Facetiously funny, Despicable Me arrives in theaters July 9 with a stupendous cast, led by Steve Carell as Gru, someone motivated to be the world’s most loathed villain.
Carell is joined by Julie Andrews as his mother, Jason Segel as his nemesis Vector, Russell Brand as his mad scientist sidekick and iCarly’s Miranda Cosgrove as the oldest of three orphan girls who steal Gru’s heart while he is simultaneously attempting to steal the moon.
Despicable Me: Minions make their mark
Despite Despicable Me’s amazingly talented cast, the characters who steal the show are Gru’s minions.
Widely seen in the film’s trailer as well as in several national sponsorships, the minions make the most of their time on screen as directors Chris Renaud and Pierre Coffin find humor in the most unlikely of places — language-less animated characters that are simultaneously delightful and devilish.
The minions may dominate the water cooler talk as to what’s great about Despicable Me, but the characters led by Steve Carell as Gru and the film’s script are what truly create a magical summer film.
Steve Carell’s Gru
Gru, as voiced by Steve Carell, is a complex character regardless of whether he’s animated or a live action villain. There are plenty of parental issues to go around in Despicable Me. Jason Segel’s Vector is only evil because of his desire to please daddy. Carell’s Gru is continually seeking ways to humiliate and humble the human race to make his mother proud.
Steve Carell has managed to find an accent for Gru that is perhaps Eastern European, but not quite. It’s one part Arnold Schwarzenegger, another part Sound of Music’s Herr Von Trapp, and all Steve Carell.

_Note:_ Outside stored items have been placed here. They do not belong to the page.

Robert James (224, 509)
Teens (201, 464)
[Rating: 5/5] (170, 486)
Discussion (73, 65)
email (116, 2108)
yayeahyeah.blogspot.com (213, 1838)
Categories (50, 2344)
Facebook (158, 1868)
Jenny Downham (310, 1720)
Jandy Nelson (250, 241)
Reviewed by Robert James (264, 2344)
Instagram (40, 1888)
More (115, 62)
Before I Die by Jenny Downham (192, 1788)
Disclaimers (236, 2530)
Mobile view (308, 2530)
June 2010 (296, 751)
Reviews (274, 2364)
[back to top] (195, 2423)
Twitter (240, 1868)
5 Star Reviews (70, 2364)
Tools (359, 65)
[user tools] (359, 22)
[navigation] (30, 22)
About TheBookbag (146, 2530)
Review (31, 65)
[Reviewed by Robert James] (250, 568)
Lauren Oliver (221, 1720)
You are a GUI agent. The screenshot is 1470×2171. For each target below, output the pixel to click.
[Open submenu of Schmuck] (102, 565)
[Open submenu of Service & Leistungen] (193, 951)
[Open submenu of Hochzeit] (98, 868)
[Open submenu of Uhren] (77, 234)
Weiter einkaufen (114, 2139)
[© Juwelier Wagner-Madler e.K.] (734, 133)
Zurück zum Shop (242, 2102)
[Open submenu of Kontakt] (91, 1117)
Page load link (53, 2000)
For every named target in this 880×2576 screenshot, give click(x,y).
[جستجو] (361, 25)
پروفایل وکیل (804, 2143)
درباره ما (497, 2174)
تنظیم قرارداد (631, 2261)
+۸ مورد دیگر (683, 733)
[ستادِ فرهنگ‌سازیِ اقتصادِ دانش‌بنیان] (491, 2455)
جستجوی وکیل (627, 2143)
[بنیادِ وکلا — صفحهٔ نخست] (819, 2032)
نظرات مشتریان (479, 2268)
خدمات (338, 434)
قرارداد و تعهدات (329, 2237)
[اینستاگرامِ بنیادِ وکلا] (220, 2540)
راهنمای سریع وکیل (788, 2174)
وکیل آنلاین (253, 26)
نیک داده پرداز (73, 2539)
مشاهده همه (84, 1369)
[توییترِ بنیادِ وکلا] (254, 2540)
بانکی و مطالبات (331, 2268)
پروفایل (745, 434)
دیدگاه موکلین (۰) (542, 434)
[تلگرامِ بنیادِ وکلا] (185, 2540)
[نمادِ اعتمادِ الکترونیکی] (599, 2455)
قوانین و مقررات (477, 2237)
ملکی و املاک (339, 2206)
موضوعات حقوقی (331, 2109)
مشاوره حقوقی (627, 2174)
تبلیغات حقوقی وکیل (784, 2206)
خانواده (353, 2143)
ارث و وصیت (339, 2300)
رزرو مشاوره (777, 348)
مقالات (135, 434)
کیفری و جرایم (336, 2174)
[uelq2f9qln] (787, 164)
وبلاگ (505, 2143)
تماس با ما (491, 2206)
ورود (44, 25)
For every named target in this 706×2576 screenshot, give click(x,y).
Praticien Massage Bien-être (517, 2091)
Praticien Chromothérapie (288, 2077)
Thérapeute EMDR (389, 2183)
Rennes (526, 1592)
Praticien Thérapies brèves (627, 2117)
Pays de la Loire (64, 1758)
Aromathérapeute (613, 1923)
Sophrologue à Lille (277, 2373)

Because of Carell’s ability to make Gru likeable, the audience can silently cheer while he struggles with the same frustrations that annoy us all. What if there’s a long line at Starbucks? You’re a super-villain after all, whip out your freeze-gun and the front of the line is yours! Any other actor would have pushed this power to the point of ridiculousness, but with Steve Carell voicing Gru, audiences can pull for him as he competes for villainy’s top dog, while managing the surprisingly sensitive world of parenthood.
Gru has adopted three little girls believing that they are the key to toppling his nemesis, Vector. When they go out and sell their cookies, only the three little children can gain access to an aspiring super-villain’s requisite heavily-armed evil lair, otherwise known as Vector’s home.
Despicable: Wouldn’t want it any other way
Despicable Me also charms with a slightly different from the norm animation style. Drawn with a nod to the darker elements of animation’s character scheme, the palette is a study in contrasts. The dark, gothic world of Gru and the world of the orphans, whose disposition for life brightens every scene they’re featured in, are delightful contrasts.
The performances in Despicable Me are top notch. Of course Steve Carell excels, but Jason Segel shines as the evil villain in the making Vector, and iCarly’s Miranda Cosgrove gives her character Margo street smarts with a warm heart. And then there’s the legend — Julie Andrews as Gru’s mother — who crafts a performance that with limited screen time, shows that Gru’s apple does not fall far from the tree.